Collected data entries
========================================
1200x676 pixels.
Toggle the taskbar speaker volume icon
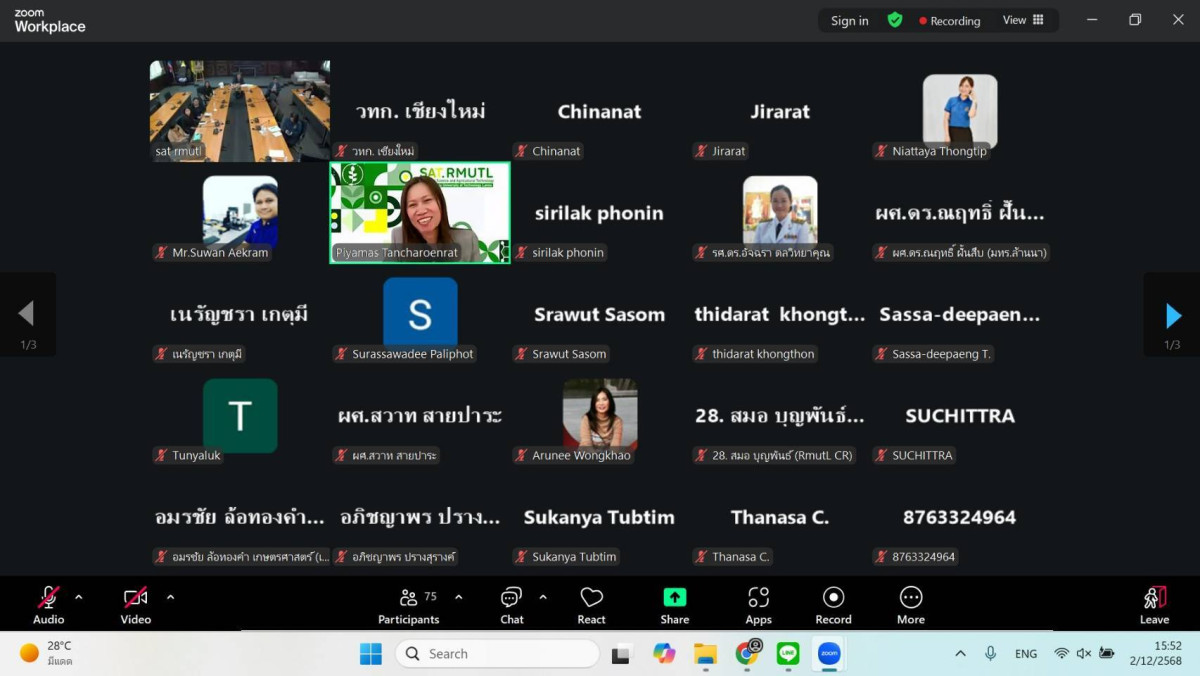[1083, 653]
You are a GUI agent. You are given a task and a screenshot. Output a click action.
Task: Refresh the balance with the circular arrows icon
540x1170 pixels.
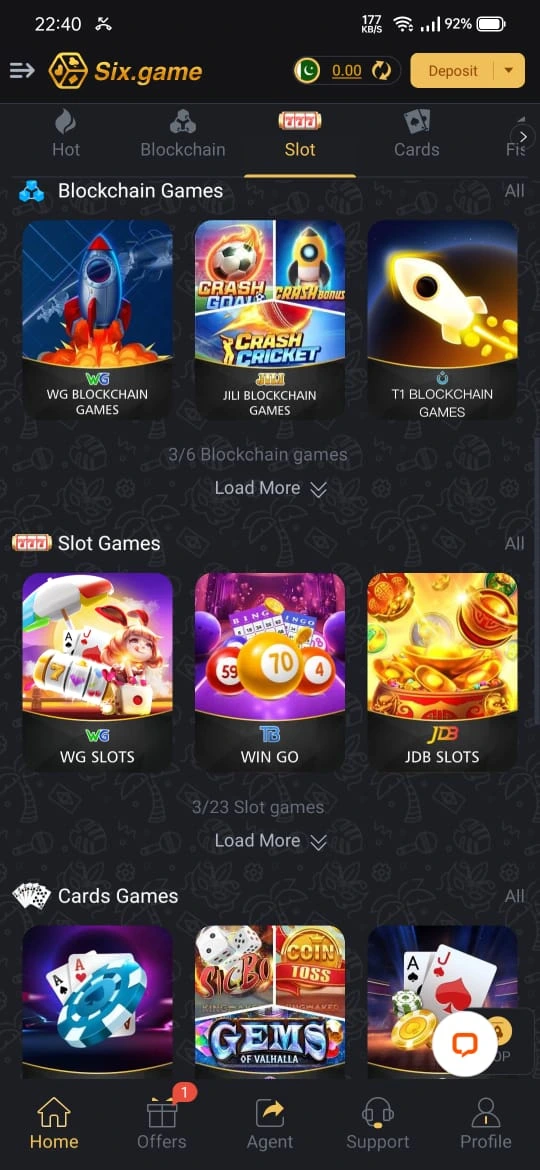(381, 71)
========================================
PROMPT: Once the pictures are removed, set down what remains of the entries above exactly.

OUTPUT FOR THIS TASK:
1200x676 pixels.
Toggle the taskbar speaker volume icon
[1083, 653]
You are a GUI agent. You are given a task and a screenshot. Output a click action.
Task: Refresh the balance with the circular arrows icon
540x1170 pixels.
(381, 71)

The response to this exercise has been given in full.